I'm using the latest version.

albertobalsalm commented 2 years ago

Also, is there a way/option for the program to check if a file is already downloaded and skip it? Because when I stopped the program and resumed it, it redownloaded everything.

AlphaSlayer1964 commented 2 years ago

Also, is there a way/option for the program to check if a file is already downloaded and skip it? Because when I stopped the program and resumed it, it redownloaded everything.

If you use --archive it will log the ones that completed with no errors.

For the partial download issue I am still trying to figure out why this happens. I believe with this newest release 2021.10.27 I have it properly throw an error when this occurs. The problem is I have no idea why it does this and the requests module does not seem to throw an exception when this happens. I currently think it happens because the site only keeps a small amount of files in it's cache and when you request a large file that's not in cache it takes so long that the connection is timing out. But that is just a guess.

albertobalsalm commented 2 years ago

Thanks for the reply. I'm using the --archive FILE argument now. However, it seems it only works for logging posts, and not individual files. Any chance such an option could be implemented in the future so it will check each file downloaded?

There's this other GUI-based software called Kemono Downloader, and although downloads are prone to fail with it too, at least it skips the already downloaded files when the download fails and I have to restart the download (however, I have to always manually delete the corrupted files, or else it will register them as already downloaded.) I think maybe implementing a file size check might help making sure the files have been correctly downloaded.

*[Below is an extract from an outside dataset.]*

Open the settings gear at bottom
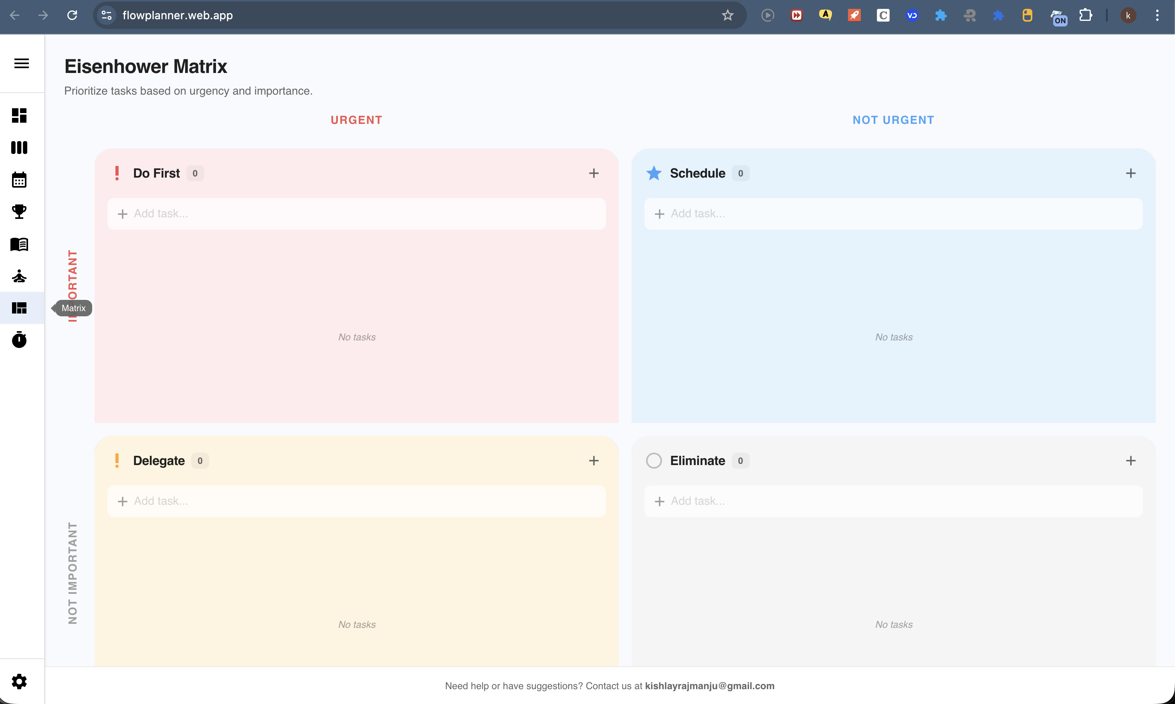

AlphaSlayer1964 commented 2 years ago

Logging every file should be possible but I also see many complications with doing this. At the very least it would require the program to try to re download the file again and compare them. I also just realized that I need the script to delete the file if it fails so partial files aren't just sitting there.

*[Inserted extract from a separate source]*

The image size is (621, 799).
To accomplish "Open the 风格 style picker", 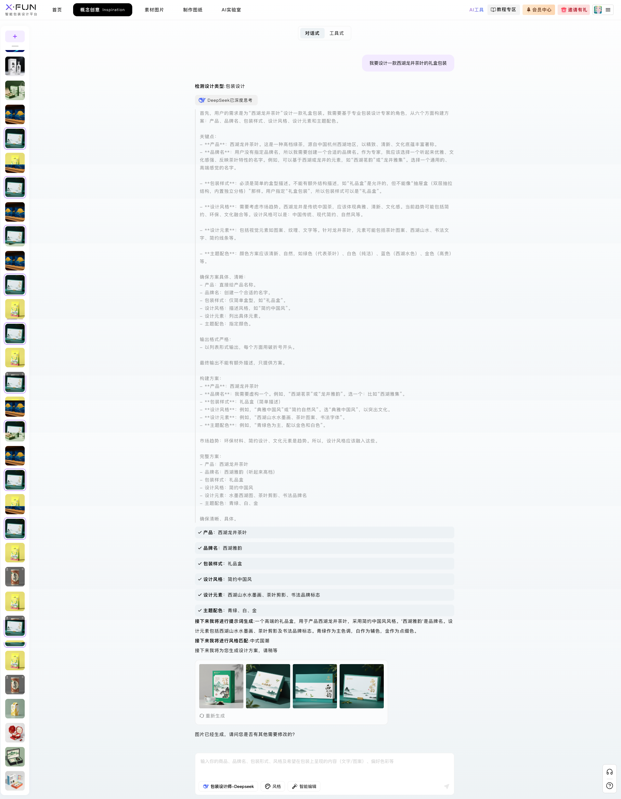I will [x=273, y=786].
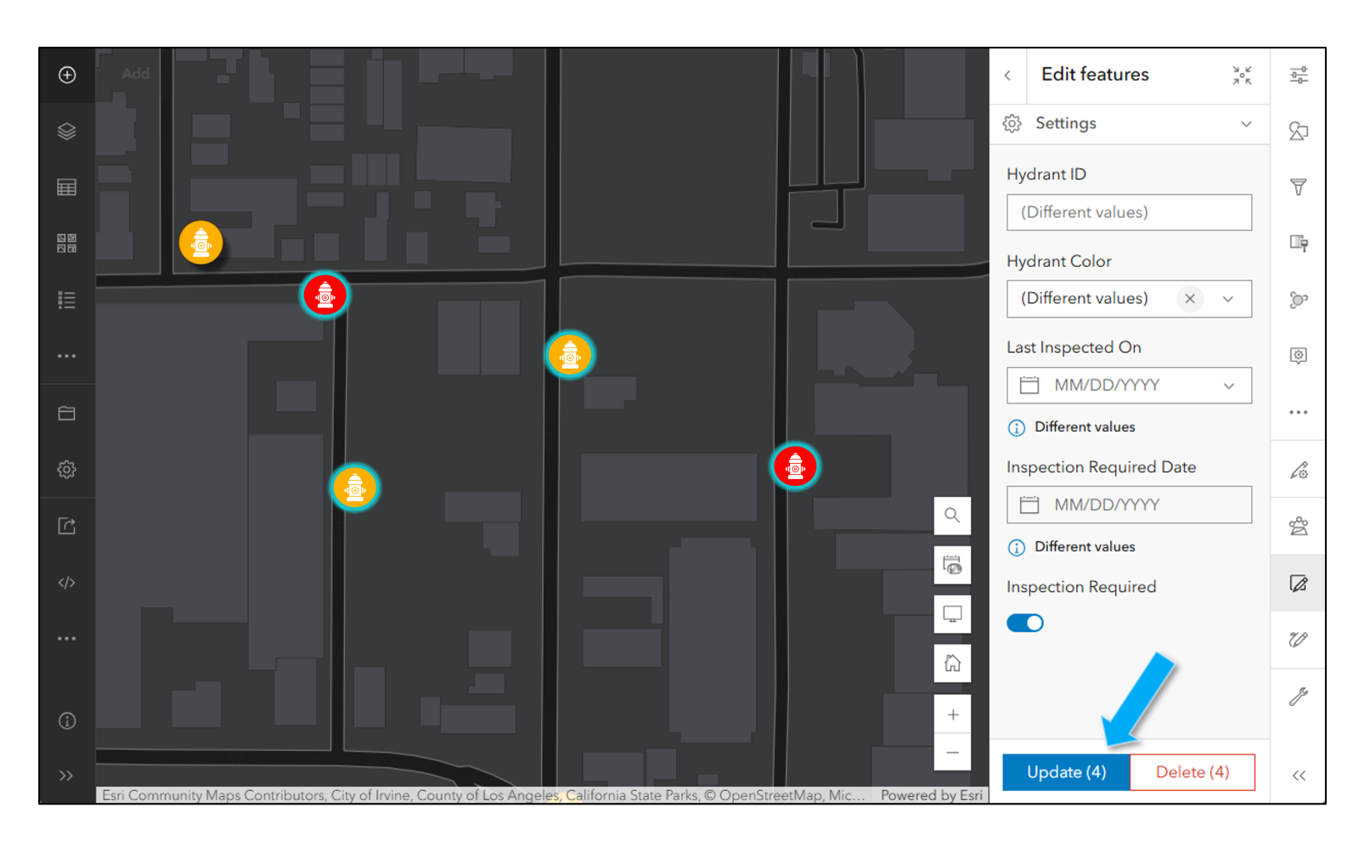Open the Layers panel
Screen dimensions: 1359x847
pyautogui.click(x=67, y=132)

AlphaSlayer1964 commented 2 years ago

Apparently the base URL has the sha-256 hash of the file as the file name but the problem is I noticed with some testing that some of the hashes that they have as file names seem to be wrong. I'm asking on their forum about it. If that issue can be figured out then that will be an easy way of checking if a file was already downloaded and if it was downloaded correctly. Though you will need to be consistent with using --force-index or not. Also another problem could come if a post is updated and indexing order changes.

albertobalsalm commented 2 years ago

Ok. I've been downloading a creator, and when the download fails, it will retry the last file it attempted to download. But if the download stops completely and I have to restart, it will re-download the whole post again. But this works for me. Thanks a lot for your continuous effort!

AlphaSlayer1964 commented 2 years ago

So I'm working on using the sha-256 hash in the file name to stop duplicate downloads and make sure file was downloaded correctly but I have noticed some of their hashes are wrong (1/10,000 maybe). I have my script being tested with 25 accounts and have only noticed like 3 files that had incorrect hashes.